Shown: posts 1 to 6 of 6. This is the beginning of the thread.
Posted by SatinDoll on November 30, 2006, at 13:13:47
I saw him today when I came into the workout place and he looked so full of life.
Well after he was finished running and I was finished with my exercises, I was talking to some people by the free tea and coffee by the entrance. Well my T walked past and he was wearing a PINK dress shirt. Now he looked really good, but I just didn't think he was a pink shirt wearing kind of guy. It makes me feel weird and thrown off of what I think my T is like. He usually only wears conservative colors, so this is kinda unlike him. Am I losing it or something? Why does this feel so weird to me?
Posted by SatinDoll on November 30, 2006, at 14:30:31
In reply to Saw my T today and it was weird, posted by SatinDoll on November 30, 2006, at 13:13:47
I guess I am missing him this week, even though I saw him twice at the workout place, I didn't have an appointment and I want to talk to him.
I feel like I am trying so hard to keep myself from falling from all the stress I am under, I feel like I have been treading water for 30 min and am losing my strengh. I just need to hear him say my name, I just want to connect.Well I called and told him that I feel realy dumb for leaving a message, but I just wanted to say hi, and connect. I told him he caught me off guard with the pink shirt, but he looked really nice. Now I feel like such a dope.
Maybe he doesn't wear pink when I see him because when he blushes it would be too pinky. LOL I just need him. I didn't say to call me back, but I don't know why I miss him, this has happened earlier in therapy, but not so much lately. He must think I am nuts. Why do I leave such dumb messages that make me sound like so weird and juveinile.
Posted by becksA on November 30, 2006, at 14:33:26
In reply to Saw my T today and it was weird, posted by SatinDoll on November 30, 2006, at 13:13:47
This is all really opinion I think....lol, not to start it off like this, but...."In my opinion", I think you may be feeling a bit strange because maybe he chooses to simply dress differently at work and outside?
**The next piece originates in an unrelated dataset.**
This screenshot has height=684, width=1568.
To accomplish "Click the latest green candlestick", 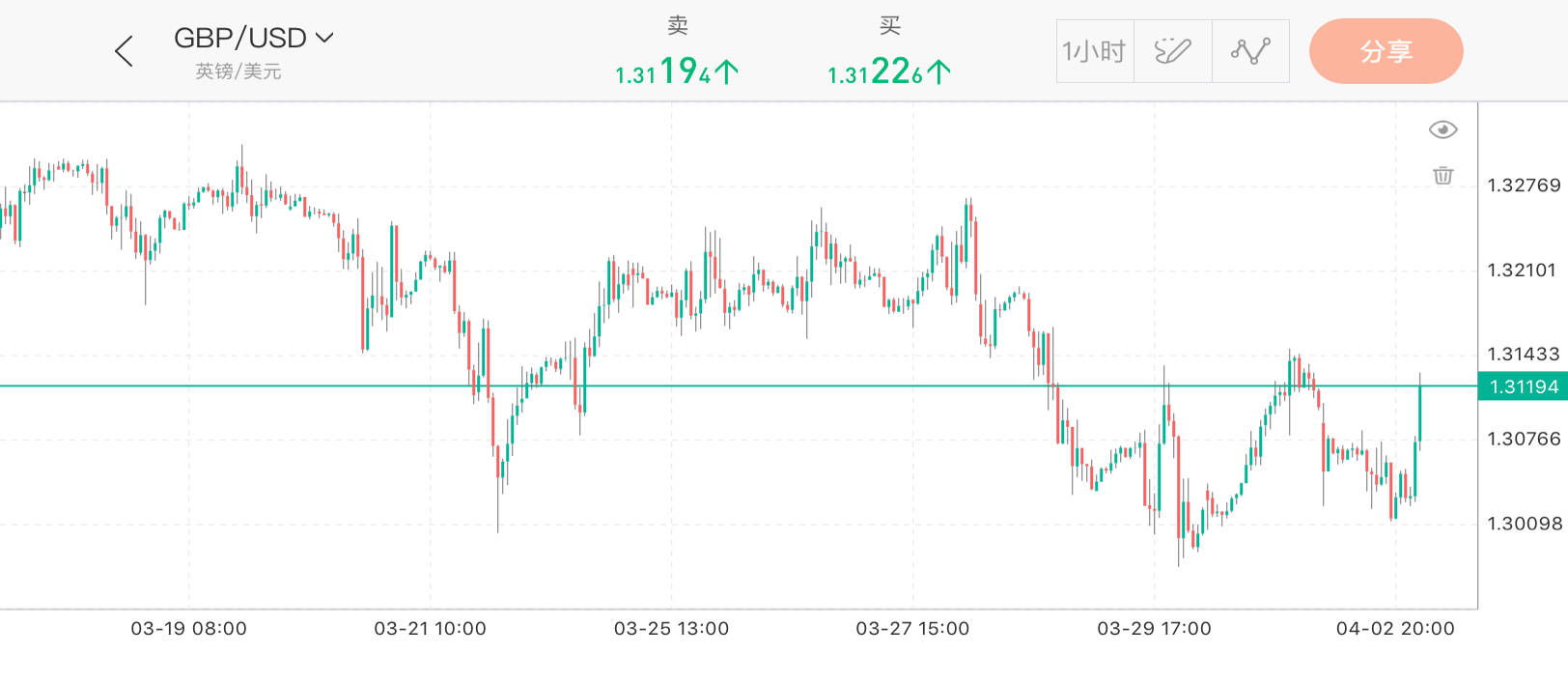I will (x=1419, y=413).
Even if he was in a nice professional outfit, I have seen millions of pdoc's it seems, and I can say almost all of them that go the professional-dressed route tend to go very conservative. White or blue shirt, dark suit, black shoes. That's just been my experience. If he was wearing a dress or something, that's different. If you've ever seen Frasier, there is an episode that is almost exactly like that, and they actually end up making a lot of sense out of it. He's still the same guy.
In this episode, Frasier walks in on one of his old professors that he greatly admires wearing a pink robe because it belonged to his girlfriend, I think it was just to cover himself up. Frasier then has dreams (or nightmares) about this guy seeing him in pink all the time, and he completely loses respect for him. They have a talk, and they meet and when they meet the guy puts on the pink robe. His underlying point is that it's just a piece of cloth. It's the same person, same brain, same everything you have come to know so well. Am I making any sense or did I take too much adderall today? lol
Posted by muffled on November 30, 2006, at 14:47:01
In reply to left him a message and now feel like an idiot, posted by SatinDoll on November 30, 2006, at 14:30:31
Well Satin. My t would be jumping up and down with joy cuz I was "asking for what I need". Mebbe you didn't ask specifically, but you made it known.
So mebbe you can lv him a message to leave YOU a message that just says Hi, and mebbe some positive things.
Then you can save the message for those funny times we seem to have where we feel SO strongly that we want our T. One weekend I wanted my T so bad, and I must have listened to her message 100 times!!! LOL. Anyhow, I let myself immerse myself into the tone of voice the words, but mostly the tone of voice. And it DID help strangley enough.
I still get the real bad yearning, but it eases when I listen, so thats why I have to listen so often!!!!LOL
And you proly feel overwhelmed for sure, and hell you proly just plain miss him. Also sometimes when I haven't seen my T in awhile, I feel like mebbe she don't exist....or mebbe she different...or SOMETHING.
So take care,
Hope you can understaND my gibberish.
The post above bout the book...yeah, DEFINATELY strange, I wouldn't wanto read it either, but part of me wants to!
Muffled
Posted by canadagirl on November 30, 2006, at 18:20:50
In reply to Saw my T today and it was weird, posted by SatinDoll on November 30, 2006, at 13:13:47
It might have been weird because it's out of context. Maybe he was happy about something. You know, sometimes what we wear reflects our mood. And you said he looked full of life.
Posted by LlurpsieBlossom on December 4, 2006, at 21:58:40
In reply to Re: Saw my T today and it was weird » SatinDoll, posted by canadagirl on November 30, 2006, at 18:20:50
When my oldT wore his lilacpink t shirt, I always wondered-- is he trying to make himself feel like he's going to the beach, rather than going to the little cubicle where he has to deal with crazypsycho lurpsie for an hour?
hmm. and he wore that shirt for about 75% of my sessions this summer. It was very nice color on him, but an interesting choice, all around.